When Patrick arrives at Palo Alto, he pulls Art close — so close you can see the sugar glistening off of his churro (not a euphemism) — and warns him that he’s onto Art’s game. He sees the wedge, and Art trying to finagle a way in. Instead of being angry, Patrick is impressed, happy to see Art go for something that he wants — even if it is his girlfriend. Patrick also wants to see Art up his game.
Their competition turns Tashi on too, as the two talk about Art while they make out and undress. She tells Patrick that Art can beat him — at tennis. She tells him that she watches and knows what he needs to do better in his matches. She tells him she thinks Art is good enough. At one point Patrick asks Tashi to stop talking about his friend and their shared sport, and it’s as though someone blew out the horniness like a candle.
The fight that follows precedes Tashi’s career-ending injury, and in a roundabout way, her eventual marriage to Art, which catapults the pairing to a new level of fame and aspiration.
Not unlike the way Tashi was miserable with Patrick when they weren’t talking about Art, Tashi is miserable being married to Art without Patrick. Though Guadagnino and Kuritzkes wrap the couple in plenty of material success — luxury endorsements, high-end clothes, lush hotels, and six grand slam wins — Art and Tashi are not happy as “the Donaldsons.” They have everything they ever wanted, winning tennis’s biggest tournaments and having the money to do anything, but it can’t spark excitement in their lives.
You can tell how miserable Art and Tashi are because Trent Reznor and Atticus Ross’s pulsating score takes a breath from its thumping pace whenever we’re near the Donaldsons and their dull monogamy. When Art tells Tashi he wants to retire after the Open, the score shifts into an elegiac, string-forward, pleading love song. It’s so soft that it’s almost a little pathetic, not unlike future tennis hall of famer Art.
Yet, when Art and Patrick face off on the court and Tashi watches, Reznor and Ross’s music morphs into something honey-thick, sexier, and more dangerous. The score and their exchanged glances are comically electric; the sexy molly dance music captures the thrill of their three-way relationship.

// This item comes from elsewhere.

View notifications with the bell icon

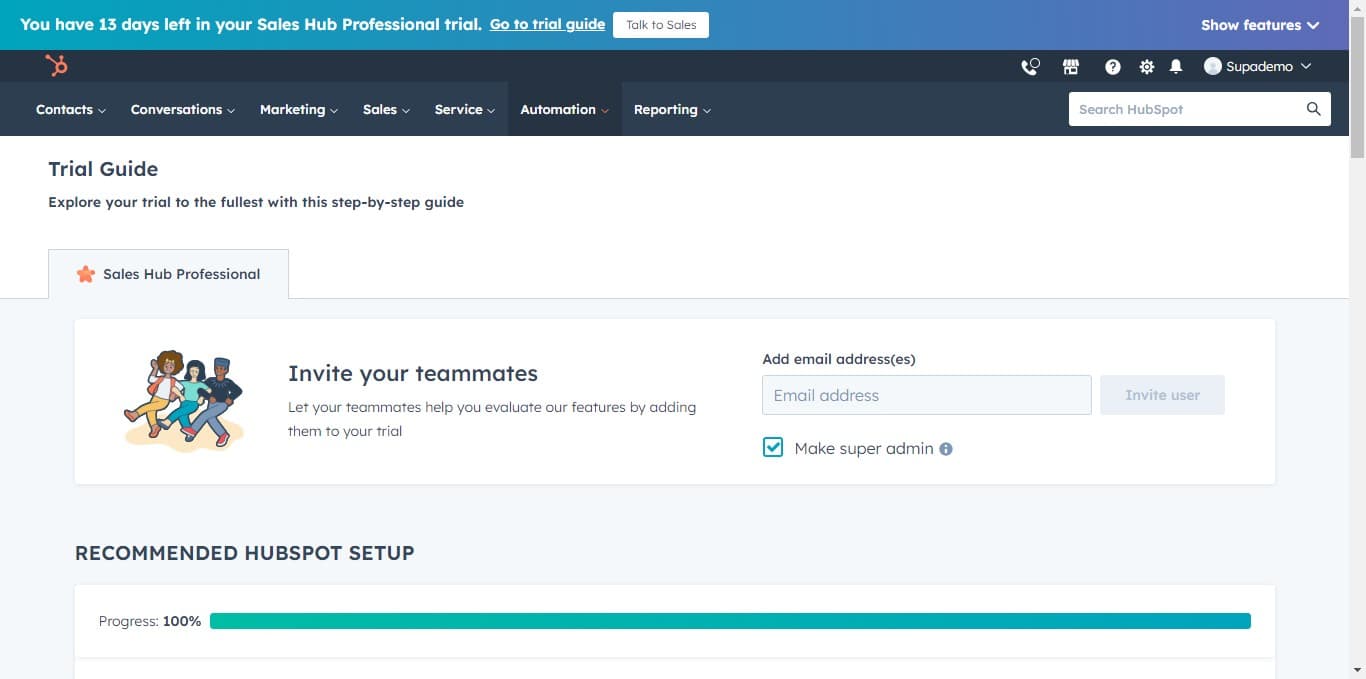[x=1176, y=66]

Those beats fill the last moments in the movie, the final points between Art and Patrick. In that closing set, Patrick changes up his service routine and places the ball in the neck of his racket. This is his secret code to Art that he slept with Tashi, a gesture the two created together as teens without Tashi’s knowledge. Art snaps. He goes into a catatonic, post-marriage state. He lets a couple points pass, and by losing them, plunges Patrick and himself into a tiebreak — a race to seven points, like soccer’s penalty shots or basketball’s overtime but more exciting.

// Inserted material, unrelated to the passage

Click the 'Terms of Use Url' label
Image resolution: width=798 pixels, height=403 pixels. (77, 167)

But who’s winning isn’t Guadagnino’s concern. Nor is he particularly interested in articulating exactly what these men are thinking or feeling. There are no distinct labels or boundaries for how these men feel about each other. There’s no neat way to articulate what it means that the woman they’re both interested in is interested in both of them. There’s no ability to explain how much of their mutual want is fueling this erotic thrill. In this fantasy, there’s no need to talk things out for the sake of respectability or to make an audience feel comfortable or understand. All that exists in this moment is an indescribable frisson and beguiling respect that you may never get with just one person.

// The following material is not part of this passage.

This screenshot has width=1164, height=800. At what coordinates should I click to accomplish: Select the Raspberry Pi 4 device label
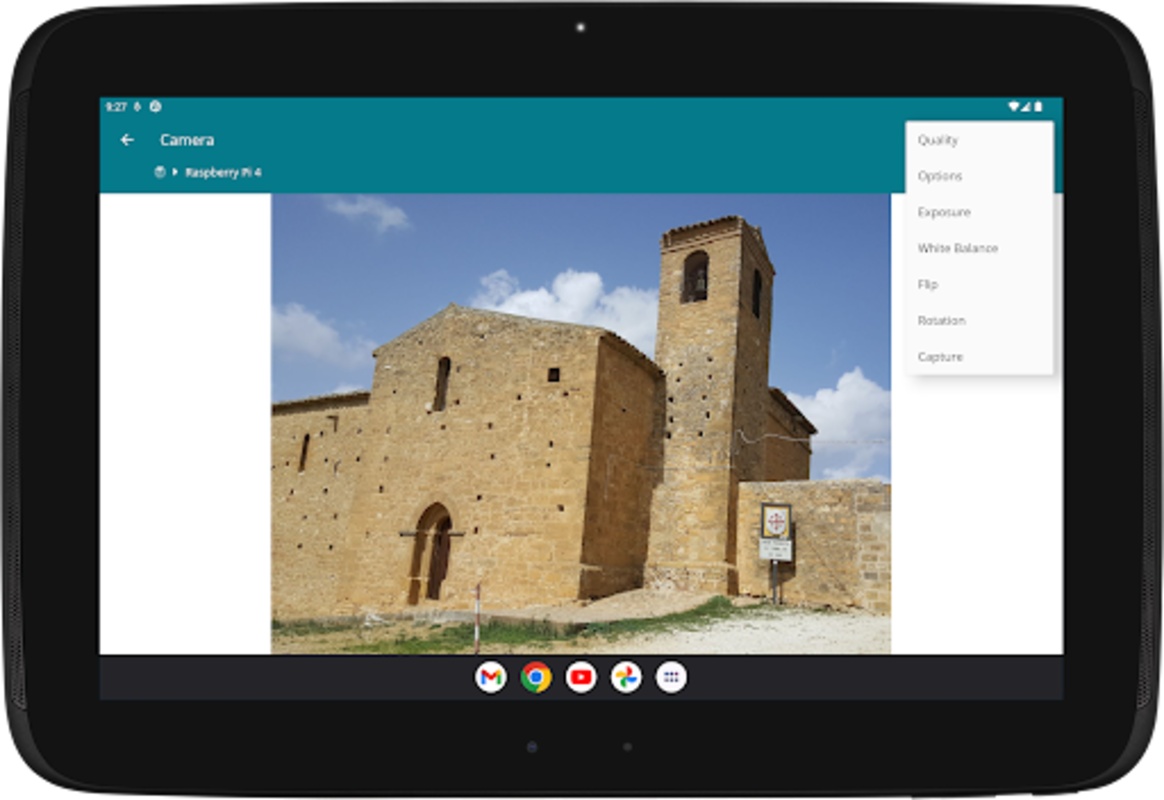coord(223,172)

The point that follows is an exhausting, grunting, sweat-stained rally that ends with both of them at the net, Art going up for a smash and Patrick bracing for impact. We don’t see who wins the point because all the camera’s focus is on Tashi, who growls — a carnal howl — in pleasure. The only other time we’ve seen her this happy was when all three of them were together, with all their desires for each other and with each other out in the open. And they’ve found that again, finally.